Leitsatz
Es ist ernstlich zweifelhaft, ob § 148 Abs. 1 Satz 2 BewG, wonach der Wert eines Erbbaurechts über dessen gesamte Laufzeit gleichbleibend durch Abzug des Kapitalwerts der Erbbauzinsverpflichtung vom Grundstückswert zu ermitteln ist, deshalb noch verfassungsgemäß ist, weil einer im Einzelfall auftretenden Überbewertung im Billigkeitsweg abgeholfen werden kann.
Normenkette
§ 148 Abs. 1 Satz 2 BewG , § 69 Abs. 2 Satz 2 FGO
Sachverhalt
Im Nachlass befand sich ein nur noch drei Jahre währendes Erbbaurecht, für das ein jährlicher Zins von 316,81 DM zu zahlen war. Das FA stellte den Wert des Erbbaurechts zum Todeszeitpunkt auf 695 000 DM fest. Dagegen wandte sich der Antragsteller und beantragte AdV.
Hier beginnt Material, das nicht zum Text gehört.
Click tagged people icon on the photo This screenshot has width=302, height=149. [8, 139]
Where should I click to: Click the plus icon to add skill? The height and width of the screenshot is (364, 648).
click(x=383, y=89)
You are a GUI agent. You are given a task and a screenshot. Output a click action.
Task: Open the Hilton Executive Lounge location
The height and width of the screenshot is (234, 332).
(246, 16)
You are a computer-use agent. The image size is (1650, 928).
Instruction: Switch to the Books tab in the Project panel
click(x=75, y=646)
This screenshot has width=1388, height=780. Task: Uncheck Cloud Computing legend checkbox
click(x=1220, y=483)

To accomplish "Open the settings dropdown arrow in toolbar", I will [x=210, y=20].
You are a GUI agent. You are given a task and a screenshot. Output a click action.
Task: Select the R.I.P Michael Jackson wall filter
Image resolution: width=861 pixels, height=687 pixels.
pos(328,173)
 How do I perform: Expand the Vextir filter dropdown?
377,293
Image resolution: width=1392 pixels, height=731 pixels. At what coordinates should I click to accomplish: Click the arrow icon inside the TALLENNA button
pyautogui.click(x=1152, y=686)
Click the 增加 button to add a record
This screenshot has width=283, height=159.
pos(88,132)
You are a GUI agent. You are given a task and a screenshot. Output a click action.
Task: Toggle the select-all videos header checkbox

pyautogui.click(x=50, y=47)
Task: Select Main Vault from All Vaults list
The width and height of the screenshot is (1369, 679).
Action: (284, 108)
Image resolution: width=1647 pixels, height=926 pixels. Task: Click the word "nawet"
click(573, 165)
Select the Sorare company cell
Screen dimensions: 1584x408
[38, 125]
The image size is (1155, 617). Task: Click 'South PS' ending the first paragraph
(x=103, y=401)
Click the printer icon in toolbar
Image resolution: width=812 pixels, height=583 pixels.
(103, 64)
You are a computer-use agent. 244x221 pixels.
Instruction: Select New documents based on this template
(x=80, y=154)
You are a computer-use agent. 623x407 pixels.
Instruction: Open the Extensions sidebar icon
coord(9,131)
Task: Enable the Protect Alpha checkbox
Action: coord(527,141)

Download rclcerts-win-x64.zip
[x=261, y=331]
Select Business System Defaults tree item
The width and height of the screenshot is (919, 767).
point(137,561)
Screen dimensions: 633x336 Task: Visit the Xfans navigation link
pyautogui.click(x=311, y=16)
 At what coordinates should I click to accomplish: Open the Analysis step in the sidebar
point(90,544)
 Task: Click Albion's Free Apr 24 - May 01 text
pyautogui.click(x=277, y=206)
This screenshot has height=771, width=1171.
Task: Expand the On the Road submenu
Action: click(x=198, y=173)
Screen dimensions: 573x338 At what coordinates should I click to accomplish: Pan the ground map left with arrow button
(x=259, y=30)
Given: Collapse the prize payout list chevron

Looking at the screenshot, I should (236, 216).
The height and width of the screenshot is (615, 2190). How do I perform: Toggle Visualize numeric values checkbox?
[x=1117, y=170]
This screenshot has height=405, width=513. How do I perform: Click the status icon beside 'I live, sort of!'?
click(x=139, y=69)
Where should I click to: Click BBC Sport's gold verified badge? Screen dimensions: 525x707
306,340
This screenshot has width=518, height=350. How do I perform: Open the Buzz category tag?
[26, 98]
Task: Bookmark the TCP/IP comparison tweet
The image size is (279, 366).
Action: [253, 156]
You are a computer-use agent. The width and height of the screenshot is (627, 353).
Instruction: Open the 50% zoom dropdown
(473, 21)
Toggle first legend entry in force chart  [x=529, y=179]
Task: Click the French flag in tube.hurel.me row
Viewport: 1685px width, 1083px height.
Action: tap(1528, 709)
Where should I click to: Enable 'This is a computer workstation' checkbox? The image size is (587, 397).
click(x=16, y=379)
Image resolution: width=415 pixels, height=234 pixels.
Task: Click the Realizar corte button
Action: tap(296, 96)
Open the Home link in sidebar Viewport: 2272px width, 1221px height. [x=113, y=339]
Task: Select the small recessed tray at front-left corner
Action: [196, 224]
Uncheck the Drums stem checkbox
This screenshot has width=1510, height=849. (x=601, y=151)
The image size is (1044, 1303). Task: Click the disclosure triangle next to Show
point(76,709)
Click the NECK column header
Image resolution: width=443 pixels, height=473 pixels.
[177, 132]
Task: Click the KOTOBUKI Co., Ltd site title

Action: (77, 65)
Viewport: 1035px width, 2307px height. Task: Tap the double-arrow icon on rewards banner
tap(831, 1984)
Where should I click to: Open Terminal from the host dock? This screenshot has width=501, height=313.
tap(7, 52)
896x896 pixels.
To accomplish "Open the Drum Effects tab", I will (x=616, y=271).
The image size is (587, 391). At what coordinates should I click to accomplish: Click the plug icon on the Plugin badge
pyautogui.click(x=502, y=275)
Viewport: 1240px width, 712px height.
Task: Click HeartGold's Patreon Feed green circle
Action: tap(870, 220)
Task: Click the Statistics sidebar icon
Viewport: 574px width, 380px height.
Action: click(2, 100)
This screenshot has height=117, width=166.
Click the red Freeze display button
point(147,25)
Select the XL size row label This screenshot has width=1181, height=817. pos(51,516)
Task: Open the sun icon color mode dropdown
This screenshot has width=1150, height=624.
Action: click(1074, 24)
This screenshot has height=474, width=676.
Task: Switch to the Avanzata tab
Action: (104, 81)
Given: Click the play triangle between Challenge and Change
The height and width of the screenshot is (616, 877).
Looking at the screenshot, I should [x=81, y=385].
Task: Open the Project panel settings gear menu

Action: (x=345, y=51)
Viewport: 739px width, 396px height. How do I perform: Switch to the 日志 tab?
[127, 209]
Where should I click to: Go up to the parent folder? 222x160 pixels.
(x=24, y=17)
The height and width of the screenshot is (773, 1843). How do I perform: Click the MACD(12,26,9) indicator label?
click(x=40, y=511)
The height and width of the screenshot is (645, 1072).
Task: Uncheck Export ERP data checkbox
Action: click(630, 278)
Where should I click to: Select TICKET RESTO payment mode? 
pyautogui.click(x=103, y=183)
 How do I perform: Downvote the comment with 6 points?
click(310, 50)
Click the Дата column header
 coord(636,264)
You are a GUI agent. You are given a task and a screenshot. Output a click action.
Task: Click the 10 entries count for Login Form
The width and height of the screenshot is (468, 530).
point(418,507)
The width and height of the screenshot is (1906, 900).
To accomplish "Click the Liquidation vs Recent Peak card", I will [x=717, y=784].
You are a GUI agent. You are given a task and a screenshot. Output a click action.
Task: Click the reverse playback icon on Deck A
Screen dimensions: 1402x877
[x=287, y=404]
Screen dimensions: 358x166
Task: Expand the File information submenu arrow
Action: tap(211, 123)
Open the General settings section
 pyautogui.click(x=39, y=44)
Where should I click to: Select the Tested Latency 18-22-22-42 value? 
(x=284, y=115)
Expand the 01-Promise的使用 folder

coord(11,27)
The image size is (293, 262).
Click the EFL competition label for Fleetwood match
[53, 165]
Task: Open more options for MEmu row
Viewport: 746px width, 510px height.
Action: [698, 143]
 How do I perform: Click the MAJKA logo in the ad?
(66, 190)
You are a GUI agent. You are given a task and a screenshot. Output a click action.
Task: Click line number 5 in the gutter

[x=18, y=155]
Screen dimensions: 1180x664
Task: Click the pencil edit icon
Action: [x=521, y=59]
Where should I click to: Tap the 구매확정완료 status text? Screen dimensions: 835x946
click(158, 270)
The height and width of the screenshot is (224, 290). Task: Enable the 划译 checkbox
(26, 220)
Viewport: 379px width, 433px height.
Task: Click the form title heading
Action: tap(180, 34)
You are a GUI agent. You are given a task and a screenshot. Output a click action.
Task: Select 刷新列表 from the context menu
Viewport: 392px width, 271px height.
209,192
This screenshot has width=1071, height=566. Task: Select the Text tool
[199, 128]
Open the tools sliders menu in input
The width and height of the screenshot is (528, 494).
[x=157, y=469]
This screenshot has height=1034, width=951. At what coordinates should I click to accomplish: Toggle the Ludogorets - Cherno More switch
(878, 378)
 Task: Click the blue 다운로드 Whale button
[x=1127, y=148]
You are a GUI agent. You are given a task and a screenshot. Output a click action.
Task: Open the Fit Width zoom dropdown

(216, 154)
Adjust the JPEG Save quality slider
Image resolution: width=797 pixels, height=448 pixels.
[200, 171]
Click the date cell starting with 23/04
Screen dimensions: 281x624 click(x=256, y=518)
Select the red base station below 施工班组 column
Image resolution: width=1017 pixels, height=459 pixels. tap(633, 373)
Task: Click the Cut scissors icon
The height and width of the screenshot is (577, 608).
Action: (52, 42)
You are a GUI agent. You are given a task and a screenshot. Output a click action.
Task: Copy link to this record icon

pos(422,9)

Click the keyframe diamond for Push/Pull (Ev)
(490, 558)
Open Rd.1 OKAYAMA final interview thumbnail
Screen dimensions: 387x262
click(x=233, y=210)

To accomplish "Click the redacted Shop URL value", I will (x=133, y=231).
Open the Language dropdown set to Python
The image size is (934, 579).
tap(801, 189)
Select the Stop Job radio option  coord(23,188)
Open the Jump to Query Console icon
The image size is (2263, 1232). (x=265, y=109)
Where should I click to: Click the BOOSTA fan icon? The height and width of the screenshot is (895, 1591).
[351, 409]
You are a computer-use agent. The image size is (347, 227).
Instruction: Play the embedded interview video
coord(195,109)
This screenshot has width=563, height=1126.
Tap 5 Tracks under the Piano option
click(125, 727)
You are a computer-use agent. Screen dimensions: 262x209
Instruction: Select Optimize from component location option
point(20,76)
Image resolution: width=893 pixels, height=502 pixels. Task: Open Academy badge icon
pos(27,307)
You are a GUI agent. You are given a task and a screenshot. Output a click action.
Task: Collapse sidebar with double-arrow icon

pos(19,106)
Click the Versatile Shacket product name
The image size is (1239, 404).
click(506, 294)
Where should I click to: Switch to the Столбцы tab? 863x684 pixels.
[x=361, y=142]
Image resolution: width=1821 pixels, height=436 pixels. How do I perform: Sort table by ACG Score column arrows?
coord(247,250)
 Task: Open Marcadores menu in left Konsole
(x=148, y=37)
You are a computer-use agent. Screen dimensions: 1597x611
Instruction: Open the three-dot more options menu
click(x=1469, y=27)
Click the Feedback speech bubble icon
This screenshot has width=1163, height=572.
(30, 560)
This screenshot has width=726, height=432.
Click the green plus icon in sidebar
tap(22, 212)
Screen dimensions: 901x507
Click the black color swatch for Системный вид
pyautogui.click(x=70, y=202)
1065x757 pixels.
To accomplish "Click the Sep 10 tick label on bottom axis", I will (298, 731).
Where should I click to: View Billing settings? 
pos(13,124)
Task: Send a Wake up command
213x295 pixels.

Nach seiner Ansicht ist der Wert unrealistisch hoch. Dazu verwies er auf die kurze Restlaufzeit sowie darauf, dass ein Sachverständiger den Wert des Gebäudes im Zeitpunkt des Auslaufens des Erbbaurechts für Entschädigungszwecke auf 240 000 DM geschätzt habe.
Entscheidung
Der BFH gab dem Aussetzungsantrag statt. Es sei ernstlich zweifelhaft, ob die Vorschrift des § 148 Abs. 1 Satz 2 BewG, auf der die Wertfeststellung beruht, verfassungsgemäß ist. Er betont zunächst, dass der Feststellungsbescheid gesetzeskonform ist, wendet sich dann aber gegen die Annahme des FG, einem etwaigen Gesetzesüberhang könne im Einzelfall durch eine Billigkeitsmaßnahme begegnet werden.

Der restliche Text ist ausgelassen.